Set down, exactly as they stand, the lines from the one containing "Task: Open the more options ellipsis menu" through the last line of the records below, leaving every picture out.

*THE INPUT*
- - -

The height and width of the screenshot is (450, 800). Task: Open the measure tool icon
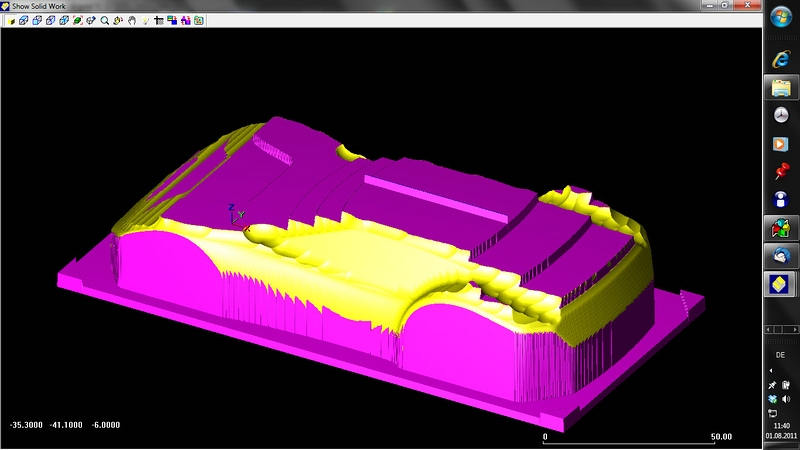tap(158, 21)
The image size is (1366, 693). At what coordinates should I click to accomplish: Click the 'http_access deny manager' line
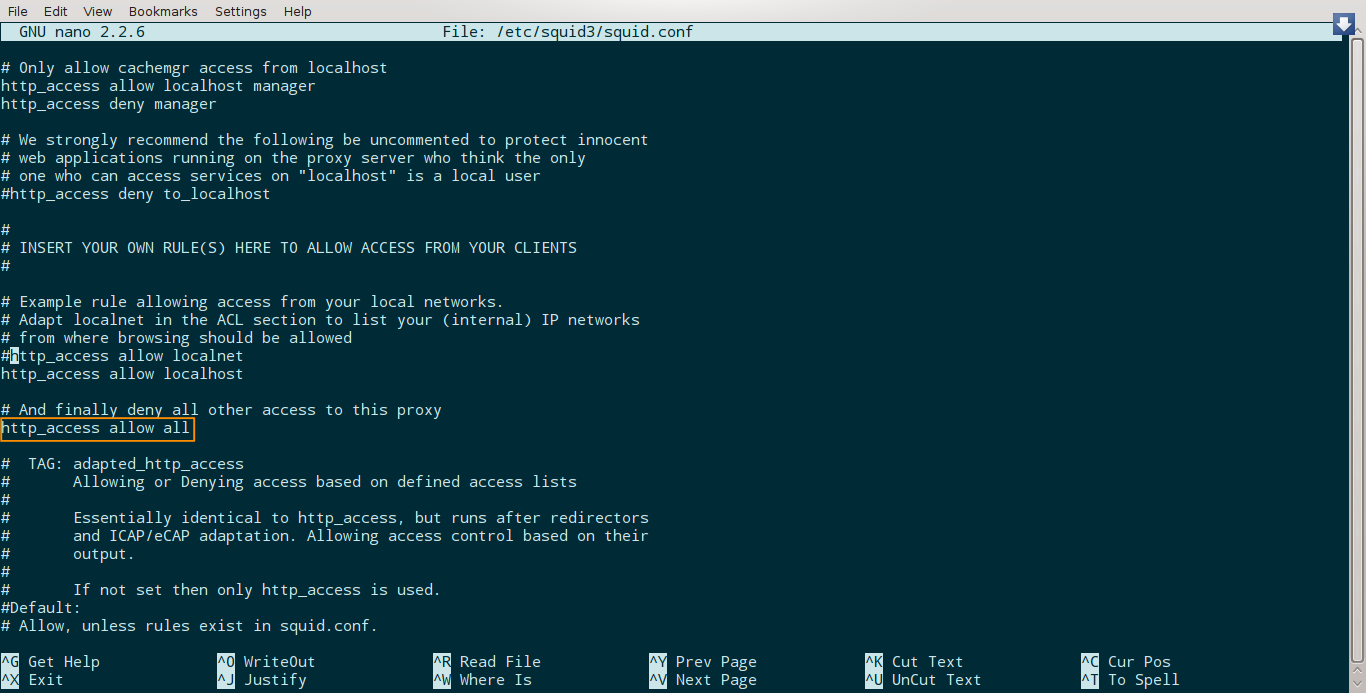click(108, 104)
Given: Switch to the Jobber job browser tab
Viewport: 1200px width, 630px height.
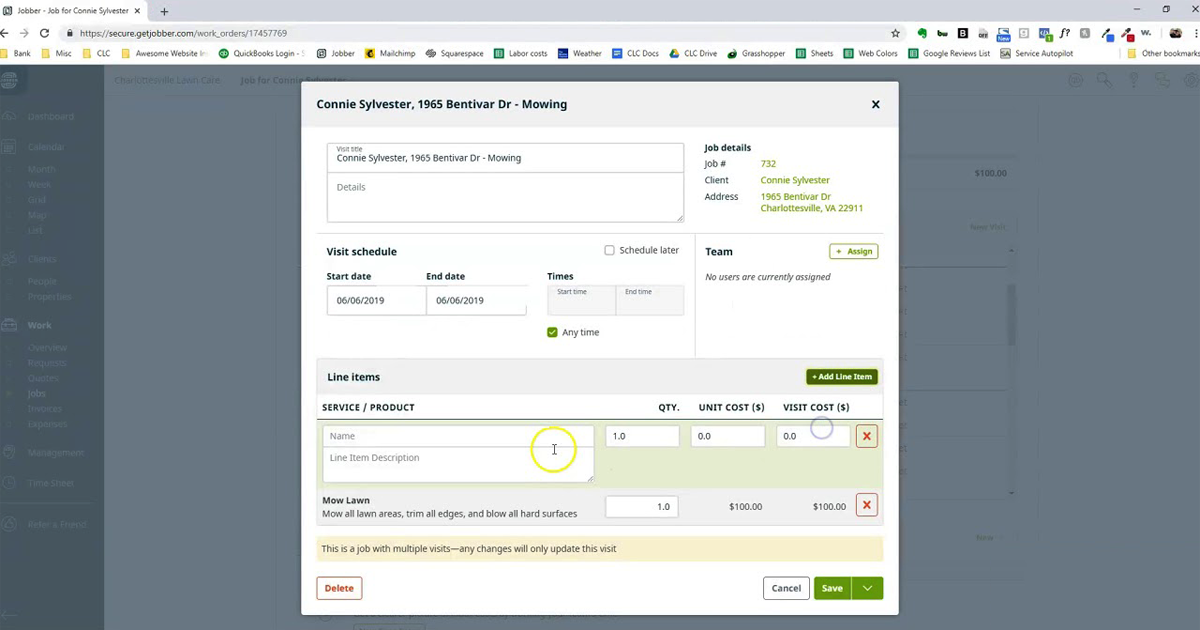Looking at the screenshot, I should click(75, 11).
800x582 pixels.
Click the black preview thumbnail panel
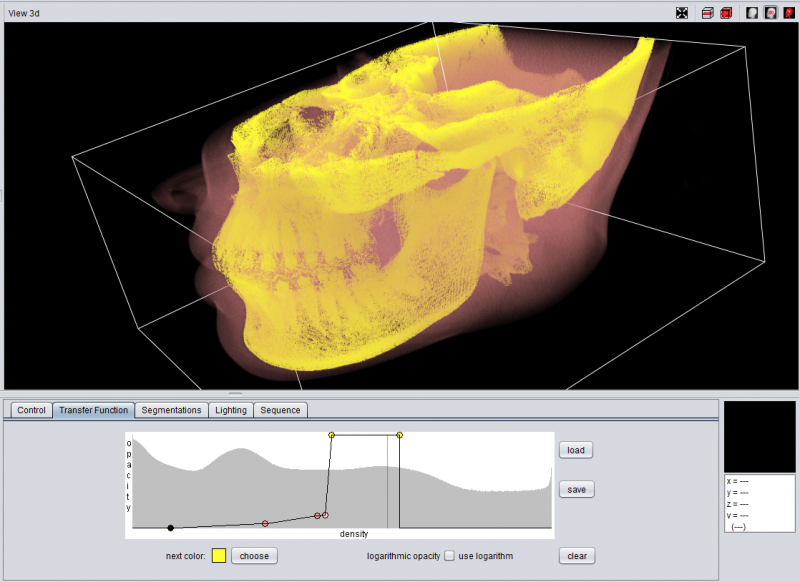(x=759, y=436)
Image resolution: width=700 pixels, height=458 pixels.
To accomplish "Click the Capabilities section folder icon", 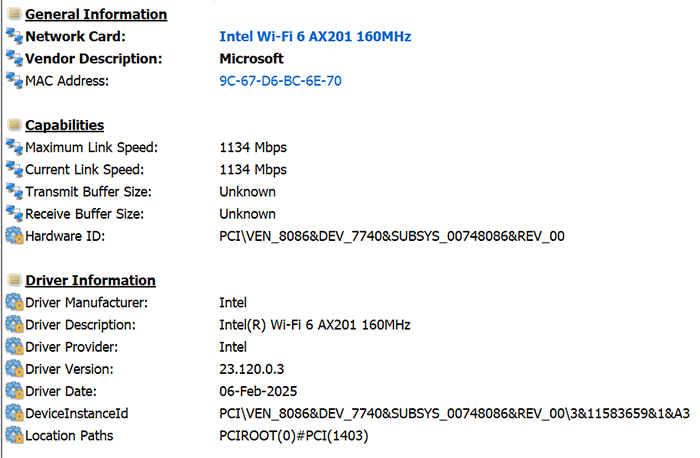I will (x=14, y=125).

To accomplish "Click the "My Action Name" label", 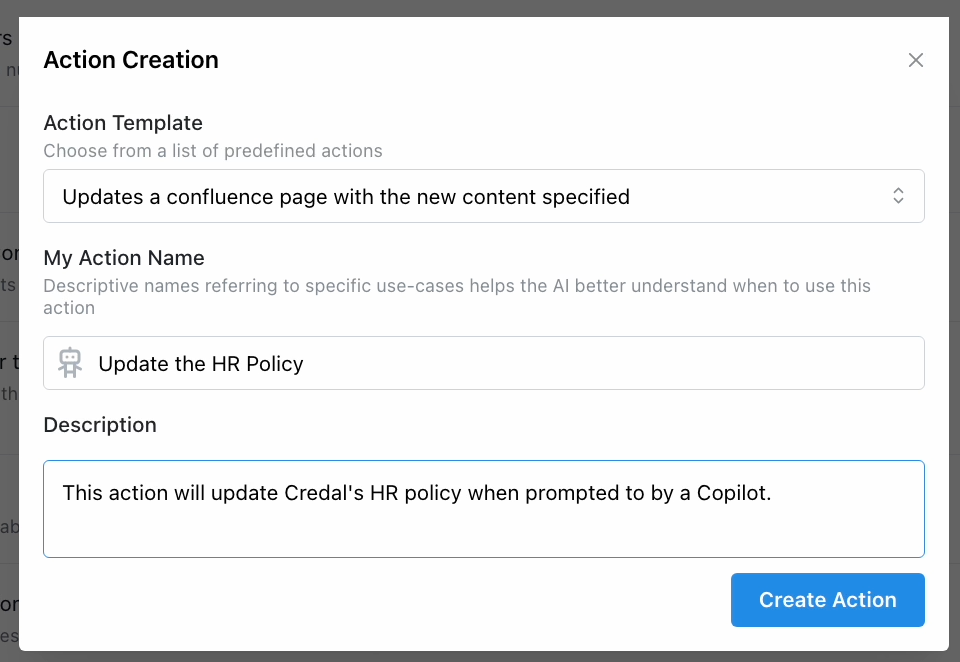I will [124, 258].
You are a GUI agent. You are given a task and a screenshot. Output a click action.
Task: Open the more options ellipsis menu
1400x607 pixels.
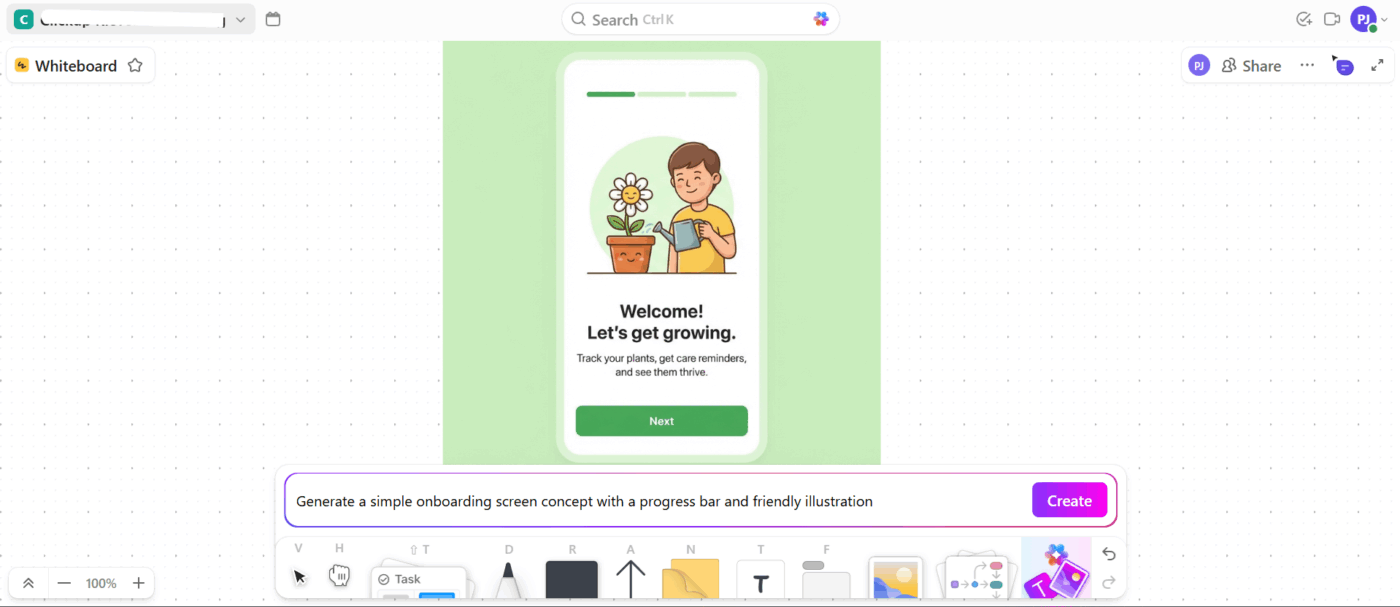(1307, 65)
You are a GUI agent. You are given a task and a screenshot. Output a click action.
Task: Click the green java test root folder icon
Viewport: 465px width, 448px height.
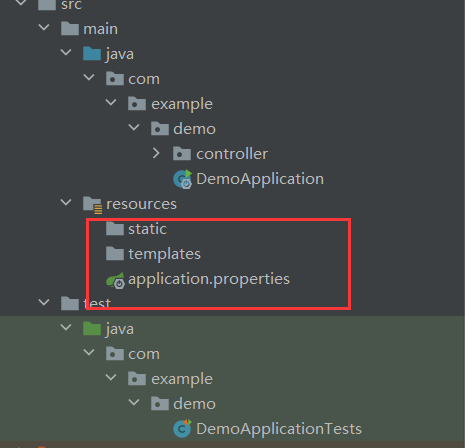[x=92, y=329]
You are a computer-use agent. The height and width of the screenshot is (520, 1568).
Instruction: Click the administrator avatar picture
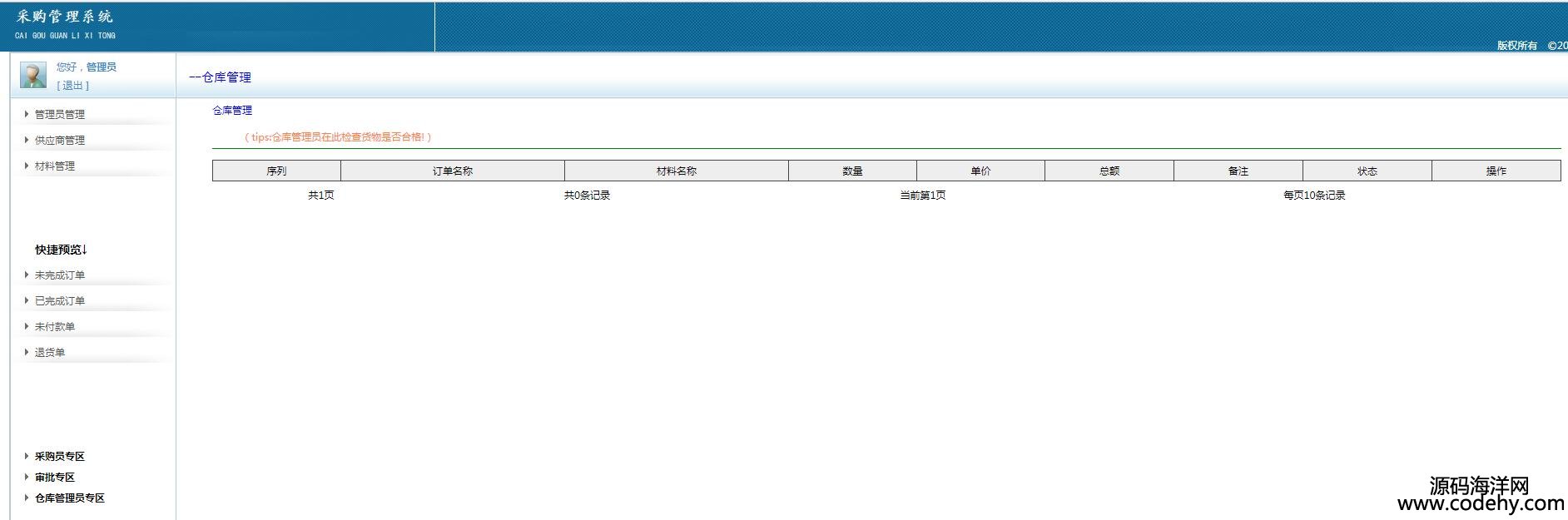pyautogui.click(x=33, y=75)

- - -

*RESULT*
Task: Open the more options ellipsis menu
1400x607 pixels.
(1307, 65)
You are a GUI agent. You are given a task and a screenshot. Output a click action.
Task: Click the green java test root folder icon
Viewport: 465px width, 448px height.
[x=92, y=329]
You are a computer-use agent. The height and width of the screenshot is (520, 1568).
Instruction: Click the administrator avatar picture
pyautogui.click(x=33, y=75)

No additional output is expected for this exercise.